NC+ HYBRIDS v. Growers Seed Ass'nAnnotate this Case
422 N.W.2d 542 (1988)
228 Neb. 306
NC + HYBRIDS, a Nebraska Corporation, Appellant, v. GROWERS SEED ASSOCIATION, a Texas Corporation, Appellee.
Supreme Court of Nebraska.
April 21, 1988.
*543 Terry R. Wittler of Cline, Williams, Wright, Johnson & Oldfather, Lincoln, for appellant.
J. Scott Paul of Boland, Mullin & Walsh, Omaha, for appellee.
BOSLAUGH, WHITE, CAPORALE, SHANAHAN, GRANT, and FAHRNBRUCH, JJ.
This appeal arises out of garnishment proceedings instituted by NC + Hybrids after NC + Hybrids v. Growers Seed Assn., 219 Neb. 296, 363 N.W.2d 362 (1985) (NC + `s previous appeal and unsuccessful effort to obtain reversal of an order discharging the garnishee insurance company ("Booker"), which had issued its policy to the judgment debtor (Growers Seed Association), indemnifying against damages sustained by NC +).

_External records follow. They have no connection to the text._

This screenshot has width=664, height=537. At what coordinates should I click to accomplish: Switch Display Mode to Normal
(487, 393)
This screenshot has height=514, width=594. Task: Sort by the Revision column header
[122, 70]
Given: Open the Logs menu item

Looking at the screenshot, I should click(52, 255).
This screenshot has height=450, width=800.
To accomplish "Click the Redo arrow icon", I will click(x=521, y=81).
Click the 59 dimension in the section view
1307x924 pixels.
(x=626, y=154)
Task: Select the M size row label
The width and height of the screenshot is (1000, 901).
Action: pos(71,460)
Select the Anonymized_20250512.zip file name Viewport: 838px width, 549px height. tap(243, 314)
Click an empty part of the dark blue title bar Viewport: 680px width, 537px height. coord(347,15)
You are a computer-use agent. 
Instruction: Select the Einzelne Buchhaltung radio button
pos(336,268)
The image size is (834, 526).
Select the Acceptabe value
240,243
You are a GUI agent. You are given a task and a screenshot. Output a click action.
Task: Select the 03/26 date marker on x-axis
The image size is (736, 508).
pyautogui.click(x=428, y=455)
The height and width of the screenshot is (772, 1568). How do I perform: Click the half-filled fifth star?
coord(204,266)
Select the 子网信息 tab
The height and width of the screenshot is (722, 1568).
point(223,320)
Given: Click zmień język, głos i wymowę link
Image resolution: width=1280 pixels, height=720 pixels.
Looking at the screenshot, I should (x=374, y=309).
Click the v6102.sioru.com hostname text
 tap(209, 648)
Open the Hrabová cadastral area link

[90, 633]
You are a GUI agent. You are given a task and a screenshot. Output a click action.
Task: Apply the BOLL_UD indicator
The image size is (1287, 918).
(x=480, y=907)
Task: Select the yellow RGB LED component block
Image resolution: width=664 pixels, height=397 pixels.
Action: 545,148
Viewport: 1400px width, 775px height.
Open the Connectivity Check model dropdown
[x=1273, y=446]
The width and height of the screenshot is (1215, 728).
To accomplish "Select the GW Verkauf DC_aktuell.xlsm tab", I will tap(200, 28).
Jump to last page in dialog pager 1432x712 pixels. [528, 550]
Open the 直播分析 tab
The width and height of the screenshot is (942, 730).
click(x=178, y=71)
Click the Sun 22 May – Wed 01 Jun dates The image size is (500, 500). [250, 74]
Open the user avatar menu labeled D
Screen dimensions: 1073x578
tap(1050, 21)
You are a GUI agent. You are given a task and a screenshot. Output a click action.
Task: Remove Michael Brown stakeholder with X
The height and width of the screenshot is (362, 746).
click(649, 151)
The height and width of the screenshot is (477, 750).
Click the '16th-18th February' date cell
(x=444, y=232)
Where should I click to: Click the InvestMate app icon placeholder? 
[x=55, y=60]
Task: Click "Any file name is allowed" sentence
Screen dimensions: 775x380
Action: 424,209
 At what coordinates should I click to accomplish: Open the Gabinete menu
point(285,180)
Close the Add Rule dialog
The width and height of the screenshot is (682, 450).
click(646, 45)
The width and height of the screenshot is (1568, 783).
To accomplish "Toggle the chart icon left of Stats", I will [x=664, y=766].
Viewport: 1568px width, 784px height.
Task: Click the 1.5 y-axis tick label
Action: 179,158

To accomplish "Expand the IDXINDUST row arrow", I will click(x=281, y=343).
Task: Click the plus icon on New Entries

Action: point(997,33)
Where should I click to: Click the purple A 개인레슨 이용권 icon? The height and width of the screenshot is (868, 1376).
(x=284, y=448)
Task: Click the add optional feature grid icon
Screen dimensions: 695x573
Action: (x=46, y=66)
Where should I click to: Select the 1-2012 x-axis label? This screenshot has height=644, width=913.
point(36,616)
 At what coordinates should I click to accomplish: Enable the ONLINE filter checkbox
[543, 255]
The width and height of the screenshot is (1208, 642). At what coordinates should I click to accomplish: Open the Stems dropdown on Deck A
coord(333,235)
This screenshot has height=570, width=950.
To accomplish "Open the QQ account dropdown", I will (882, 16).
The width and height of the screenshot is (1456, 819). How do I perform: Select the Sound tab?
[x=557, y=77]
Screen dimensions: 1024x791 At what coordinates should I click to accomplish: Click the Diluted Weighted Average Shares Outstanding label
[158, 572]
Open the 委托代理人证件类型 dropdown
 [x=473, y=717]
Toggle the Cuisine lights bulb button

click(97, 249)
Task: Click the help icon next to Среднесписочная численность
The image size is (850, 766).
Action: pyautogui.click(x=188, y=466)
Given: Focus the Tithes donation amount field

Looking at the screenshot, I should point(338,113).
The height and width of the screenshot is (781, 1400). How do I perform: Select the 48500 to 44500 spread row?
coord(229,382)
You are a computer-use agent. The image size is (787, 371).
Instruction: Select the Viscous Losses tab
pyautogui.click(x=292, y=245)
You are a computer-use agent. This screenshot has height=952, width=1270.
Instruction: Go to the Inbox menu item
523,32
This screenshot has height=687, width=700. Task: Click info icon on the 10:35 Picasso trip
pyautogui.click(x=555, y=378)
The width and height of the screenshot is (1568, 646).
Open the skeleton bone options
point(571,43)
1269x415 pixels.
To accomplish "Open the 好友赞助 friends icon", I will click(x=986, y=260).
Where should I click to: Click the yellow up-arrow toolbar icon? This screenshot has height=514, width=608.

As noted in our opinion disposing of NC + `s previous appeal, NC + served garnishment interrogatories on Booker in 1982. In answers to the interrogatories, Booker admitted existence of its policy, but claimed that full payment had been made in accordance with the policy and denied any obligation for further payment under its policy. Because NC + failed to apply for a determination of Booker's liability within 20 days after the garnishee's answers to NC + `s interrogatories, the district court discharged Booker from the garnishment proceedings. Neb. Rev.Stat. § 25-1030 (Reissue 1985), which was involved in NC + `s previous appeal, provided in part:*544 The answer of the garnishee, if one has been filed, and the application for determination of the liability of the garnishee shall constitute the pleadings upon which trial of the issue of the liability of the garnishee shall be had. If the plaintiff fails to file such application within twenty days, the garnishee shall be released and discharged.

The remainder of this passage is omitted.